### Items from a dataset
* * * *

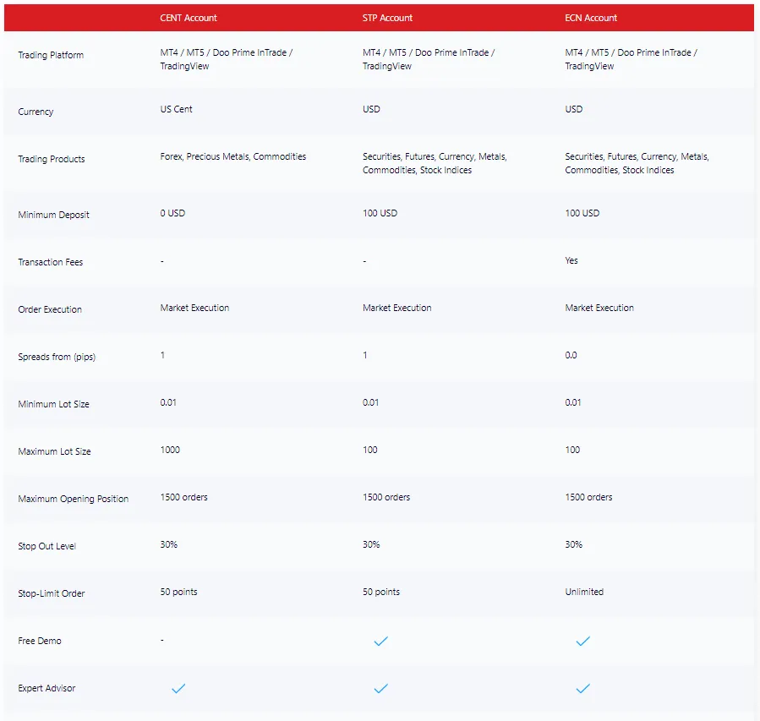Click the 0 USD minimum deposit value
Screen dimensions: 760x721
pyautogui.click(x=172, y=213)
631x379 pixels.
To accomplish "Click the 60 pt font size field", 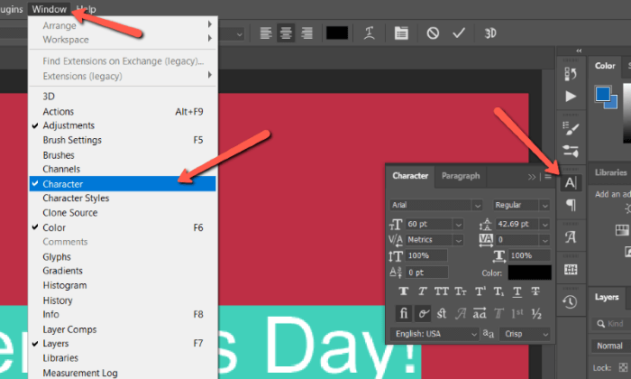I will (427, 224).
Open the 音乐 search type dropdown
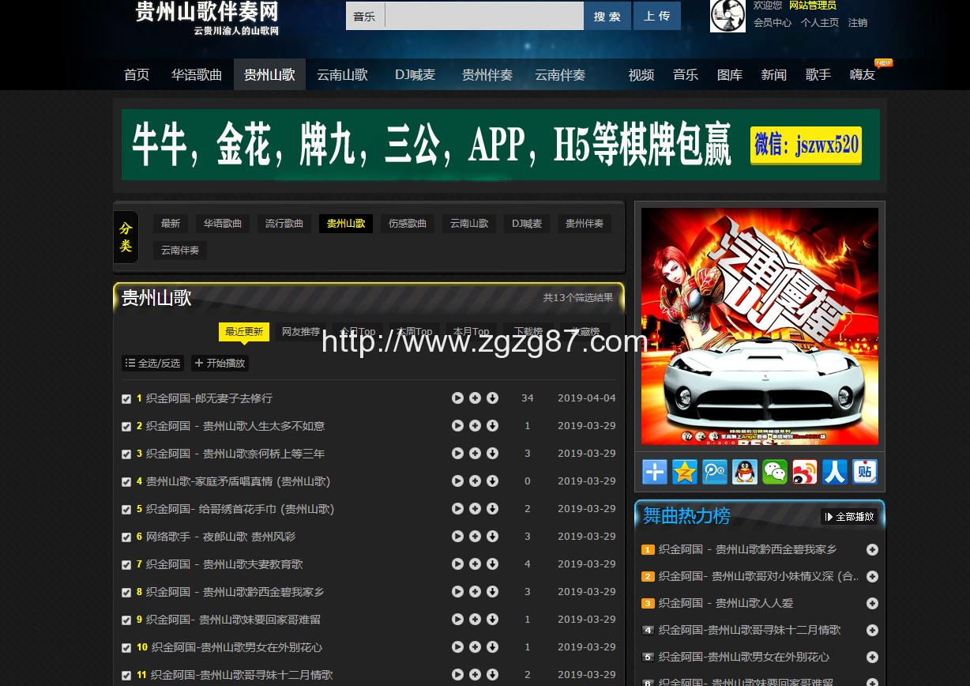This screenshot has height=686, width=970. click(365, 16)
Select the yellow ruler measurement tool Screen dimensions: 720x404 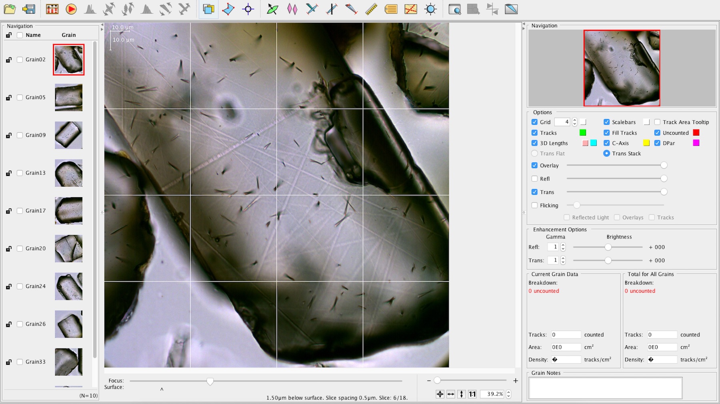coord(371,9)
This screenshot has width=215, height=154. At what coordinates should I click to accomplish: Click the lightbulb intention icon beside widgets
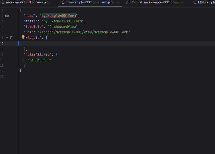click(x=23, y=37)
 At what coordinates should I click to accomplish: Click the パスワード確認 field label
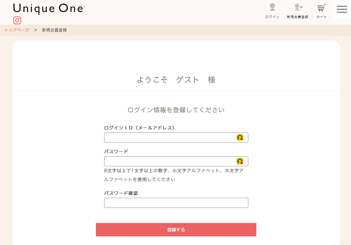click(x=121, y=193)
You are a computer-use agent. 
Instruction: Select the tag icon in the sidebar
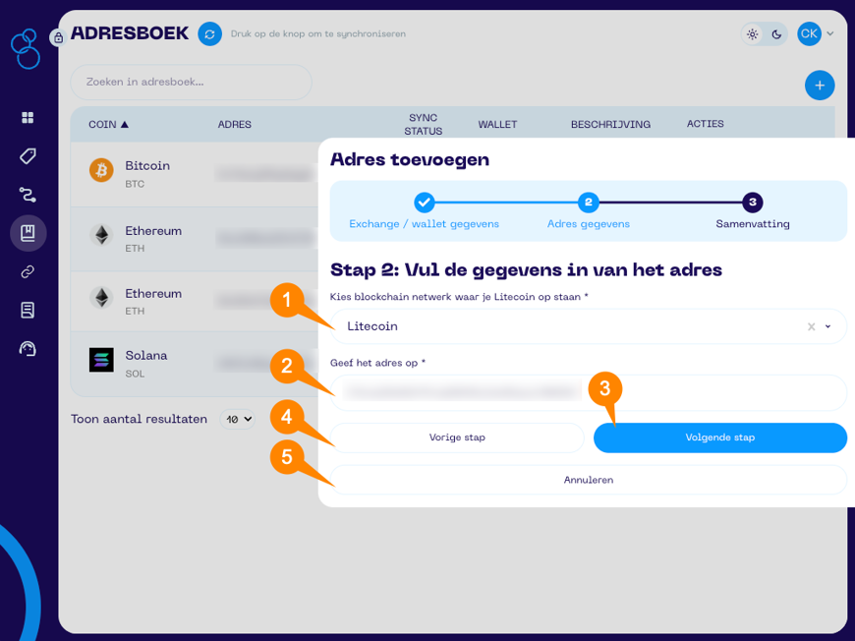point(28,155)
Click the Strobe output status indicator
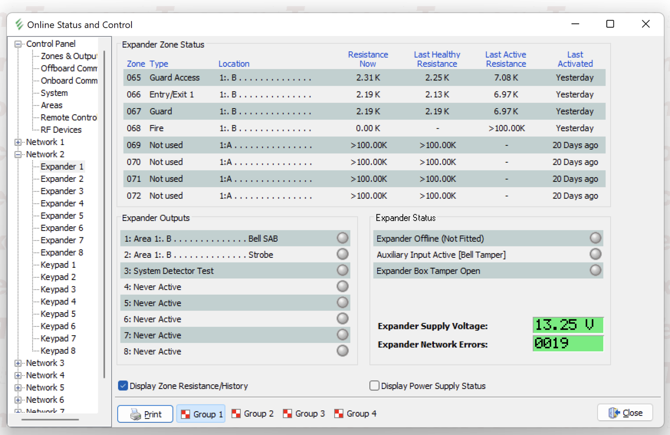 pyautogui.click(x=343, y=254)
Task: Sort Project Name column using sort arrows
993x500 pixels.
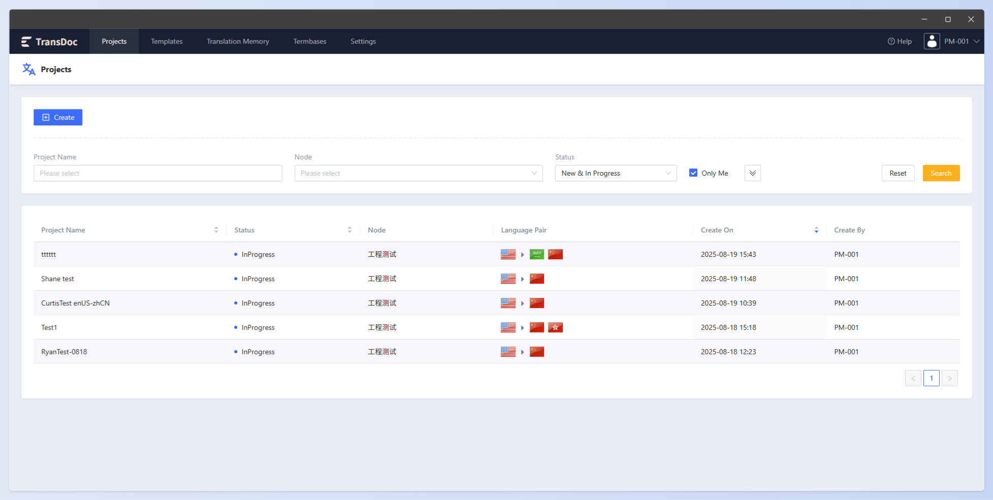Action: click(x=216, y=230)
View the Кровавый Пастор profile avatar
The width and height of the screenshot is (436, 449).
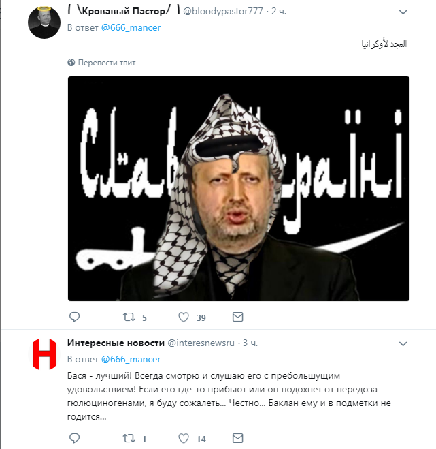44,22
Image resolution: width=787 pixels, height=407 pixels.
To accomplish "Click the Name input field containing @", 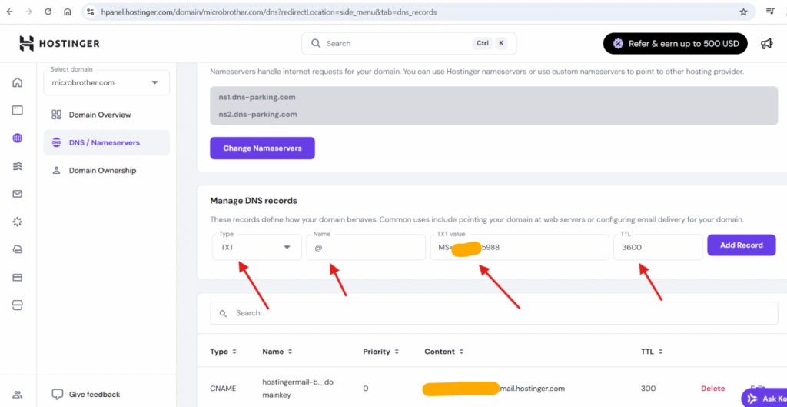I will [365, 248].
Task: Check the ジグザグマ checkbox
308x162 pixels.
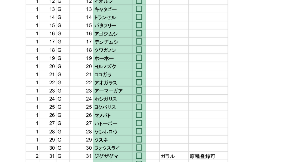Action: pyautogui.click(x=139, y=156)
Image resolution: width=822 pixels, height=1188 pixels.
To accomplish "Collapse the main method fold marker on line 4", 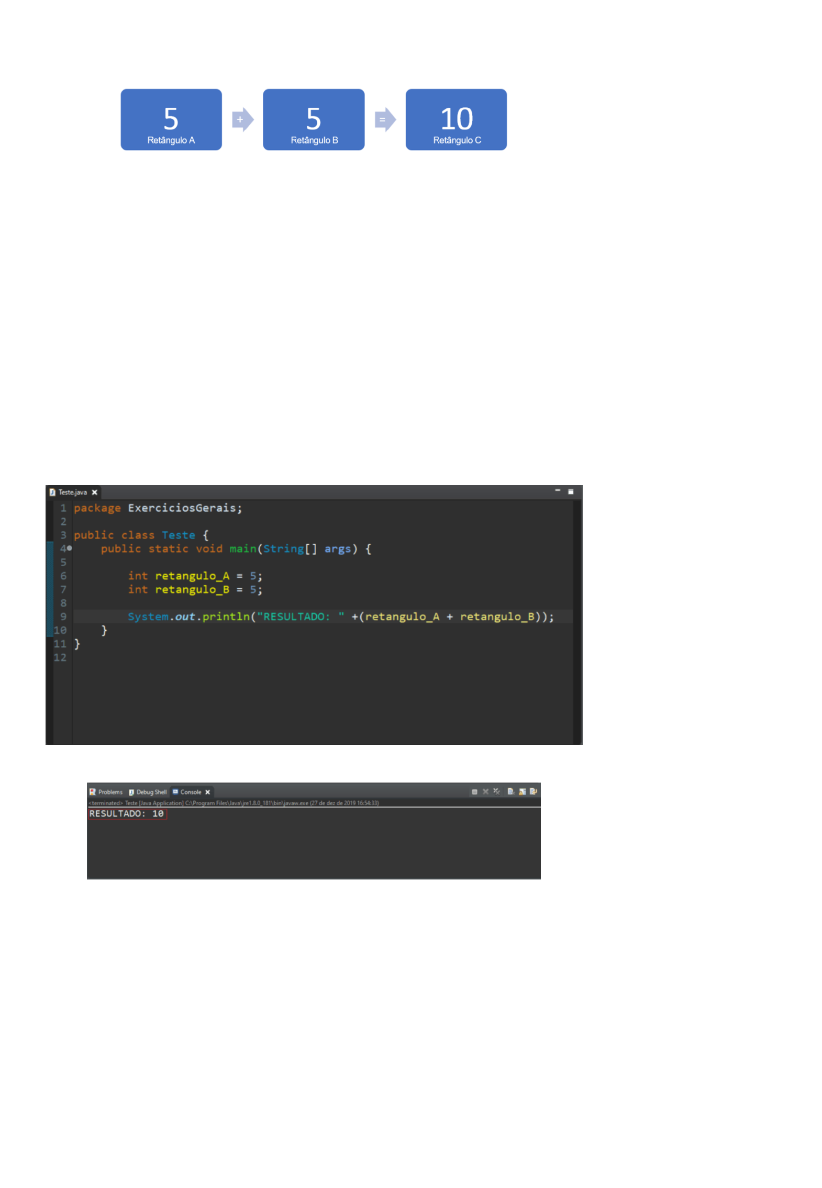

* * * *

### WHAT YOU ARE ASKED TO DO
Return every line of the material above that contains the string "icon".

### FULL OUTPUT
This screenshot has width=215, height=154. At what coordinates should I click to accomplish: Click the lightbulb intention icon beside widgets
Instruction: Select the tag icon in the sidebar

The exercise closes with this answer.